The third — to design a cathedral — was more difficult.

Cathedrals were very rarely constructed in the 1960s and 1970s so, in their place, Moriyama says, he began to focus on the natural environment.

"My cathedral was to pursue truth and that was the Meewasin," the soft-spoken Moriyama, regarded as one of Canada’s greatest architects, explained Wednesday as he strolled slowly along the pavilion at River Landing.

"This is closer to a cathedral than a cathedral itself."

It was 32 years ago that Moriyama, now 80, laid out his vision for the river valley, writing the principles that led to the creation of the Meewasin Valley Authority, which he named, and the development of the south downtown. His name is referenced weekly in debates about the development of the river valley.

"Everything we have here is Moriyama," explained Susan Lamb, Meewasin Valley Authority director. "His thinking, which was 25 years ahead of its time, will affect what we do here forever. It is seminal."

Moriyama, who has visited Saskatoon occasionally since 1978, is in town to speak this morning alongside Lamb at the Royal Architectural Institute of Canada national conference before giving delegates a boat tour of River Landing during the weekend.

His message to young architects and planners, he says, is to focus on the wider picture. He recalled one of the first meetings laying out the framework for his five-month investigation, led by then-MLA Roy Romanow, where he was first told to envision the river valley around Saskatoon 100 years in the future.

"I said quietly, ‘God doesn’t think 100 years ahead,’ " Moriyama said, laughing.

On Wednesday, Moriyama seemed reasonably impressed with present-day River Landing, the massive riverbank reclamation project that has been 30 years in the making.

The development is larger than he conceived, but maintains the principles he set out for the south downtown, a place for people to experience the river and a link between the city and nature, he said.

Looking up at the sign showing the concept drawing for Lake Placid’s River Landing Village, Moriyama’s first look at the landmark development that has spurred wide public debate, he seemed indifferent to the megaproject. Such large developments need to be sustainable, he said, and not dwarf their surroundings.

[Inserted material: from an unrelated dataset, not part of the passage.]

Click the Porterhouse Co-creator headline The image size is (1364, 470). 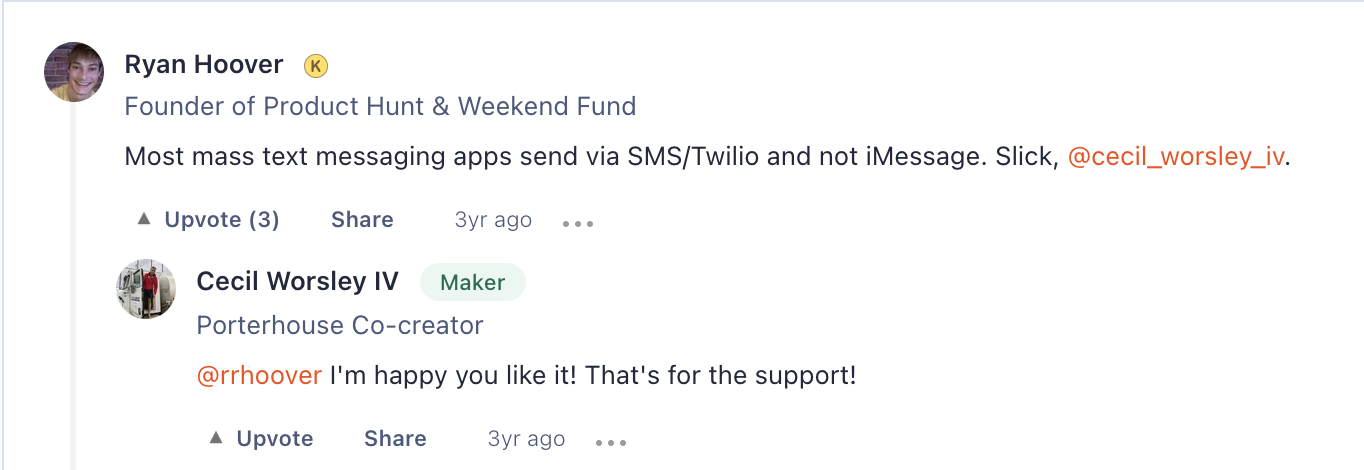pyautogui.click(x=340, y=325)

In the original sketch of the development, Moriyama envisioned the atmosphere of south downtown to be an area similar to the Fisherman’s Wharf in San Francisco or Tivoli Gardens in Copenhagen where a riverside promenade would be filled with small shops, restaurants and boutiques. He also envisioned a redeveloped City Hall, a wharf, an enclosed glass walkway and a winter garden on the A.L. Cole site.

"It needs to be about sustainability," he said of River Landing. "It has to be considerate of its context."

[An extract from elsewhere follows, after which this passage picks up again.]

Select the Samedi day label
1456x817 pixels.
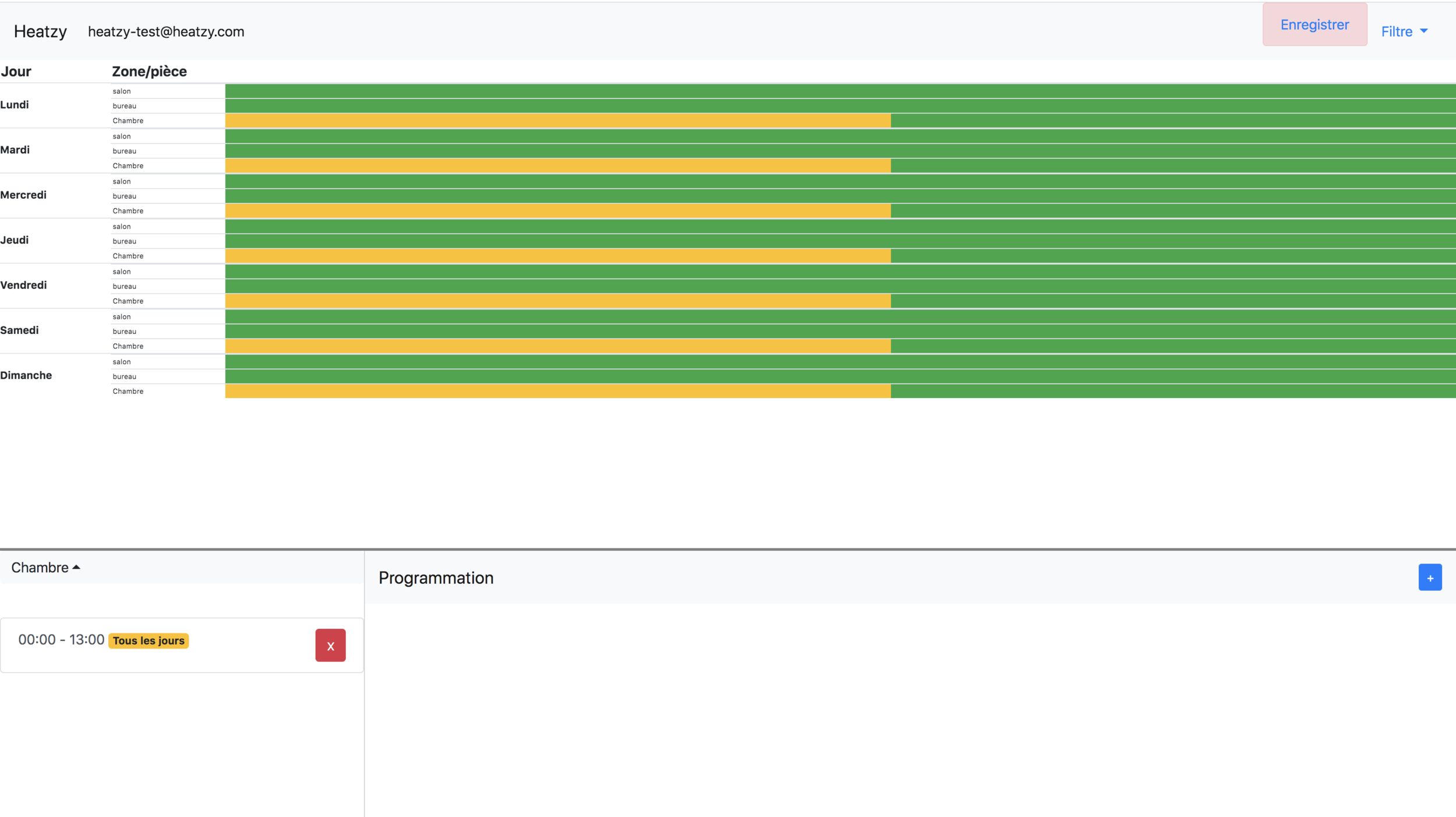19,330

Some concepts developed in 1978 were "wild ideas" designed to get people thinking big, he said. One of the ideas was for the Meewasin Valley interpretive centre to be slung underneath the north bridge along with a pedestrian walkway to give visitors vistas of the river as they learn about its history.

Such details, he said, were bound to be changed by new realities and modern perspectives.

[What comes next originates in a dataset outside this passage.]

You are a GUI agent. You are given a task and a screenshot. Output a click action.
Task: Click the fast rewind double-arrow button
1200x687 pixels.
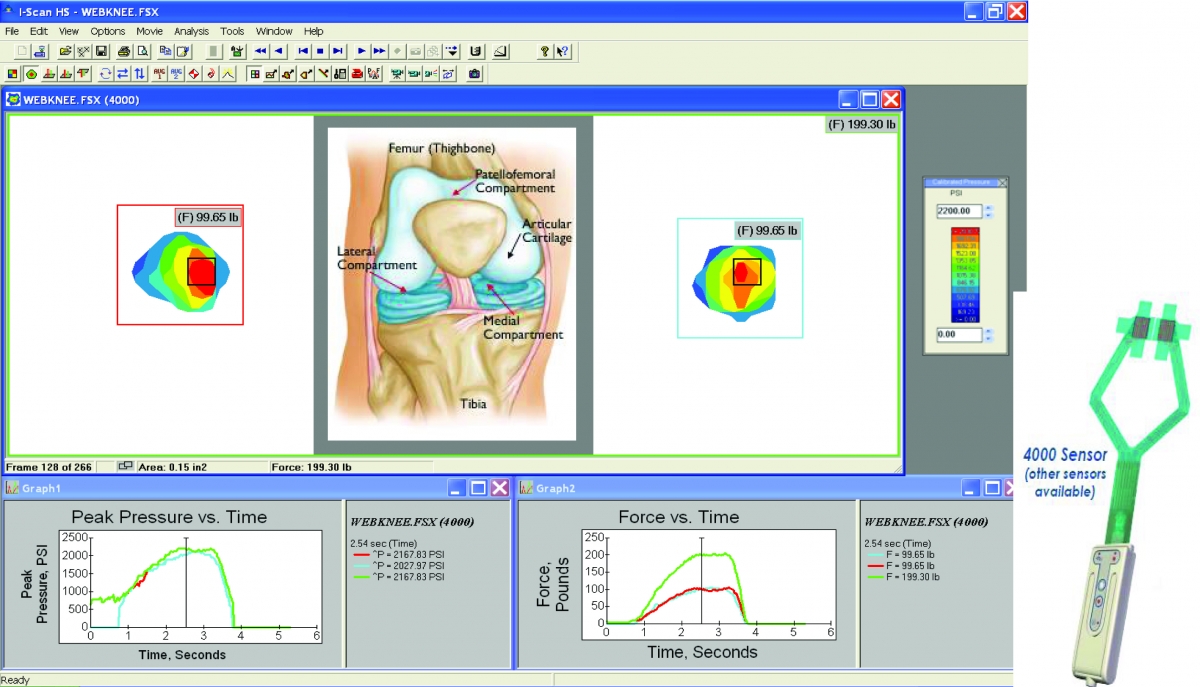261,51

"We do the sketches so it gives someone an idea. Now, 32 years later and it’s taking shape, and in reality it was never expected to be exactly the same. The broad principles — health, balance, links and nodes — are the important part and they’re here."

The lessons learned on the Meewasin have been applied elsewhere. Moriyama presided over the 100-year vision for Niagara Falls, a 26-kilometre plan in a much more populated area and, most recently, the decade-long revitalization of a 120-km stretch of the nearly dead Wadi Hanifah River in Riyadh, Saudi Arabia, which is drawing international acclaim.

"Everything good takes time," Moriyama said. "More people need to think about long-term vision and not ego and greed. You have to ask, ‘what would nature do,’ not technology. You have to ask yourself about legacy and what you leave behind."